Como Pedro, estamos llamados a ser la sombra de Jesús. Una sombra benéfica que ofrece frescor y protección: “como la sombra de una gran roca en tierra árida” (Isaías 32,2); como el manzano a cuya sombra desea sentarse la esposa (Cantar 2,3).

¡Hay tanta gente que se siente desprotegida bajo el sol abrasador del hambre, de la injusticia, de la angustia y de la soledad! No serán los grandes discursos, ni los gestos espectaculares, los que comunicarán consuelo y esperanza a quien sufre; sino la sombra discreta y amiga de la persona que se le pone al lado.

Esa sombra consoladora está habitada por el Espíritu y rebosa de fecundidad, como aquella que cubría a la Virgen María (Lucas 1,35). ¡Que el Señor nos conceda ser su sombra bendita!

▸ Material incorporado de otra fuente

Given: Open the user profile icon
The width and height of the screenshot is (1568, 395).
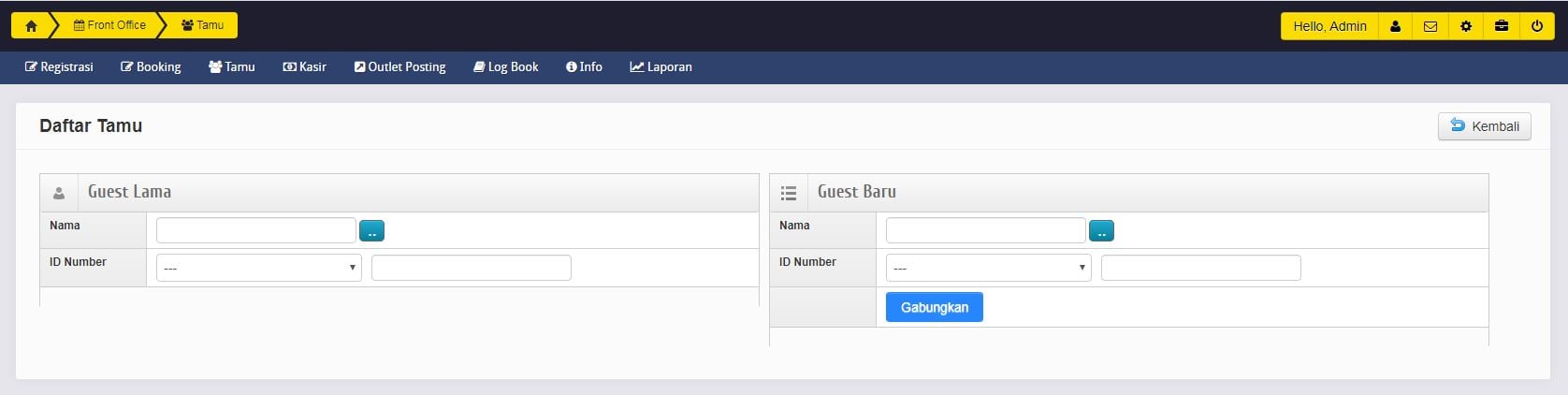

Para concluir, conviene que nos preguntemos: ¿Cómo es nuestra sombra? ¿Qué está haciendo detrás de nosotros? Conviene, de vez en cuando, echarle un vistazo furtivo, para sorprenderla en acción. ¿Está sembrando el bien o está destruyendo, detrás de nosotros, lo que intentamos construir delante? ¿Es luminosa, como una proyección de Cristo resucitado?

¿O, por el contrario, está oscurecida por la nube tenebrosa del egoísmo, por la avidez de ganancia, por la sed de poder o por la esclavitud del placer? Todos sabemos, por experiencia, cuán terribles son esas nubes. Nada crece debajo ni alrededor de ellas.

Nosotros, misioneros, podemos comprobar muchas veces cómo son auténticos monstruos que, con sus numerosos tentáculos, succionan continuamente la sangre de los pobres y de los débiles, sembrando esclavitud y muerte a su alrededor, haciendo languidecer a pueblos enteros.

¡Mira el rastro que deja tu sombra y sabrás si el sol de Cristo ilumina tu vida, o si tu corazón se ha convertido en un agujero negro que devora irremediablemente todo rayo de luz!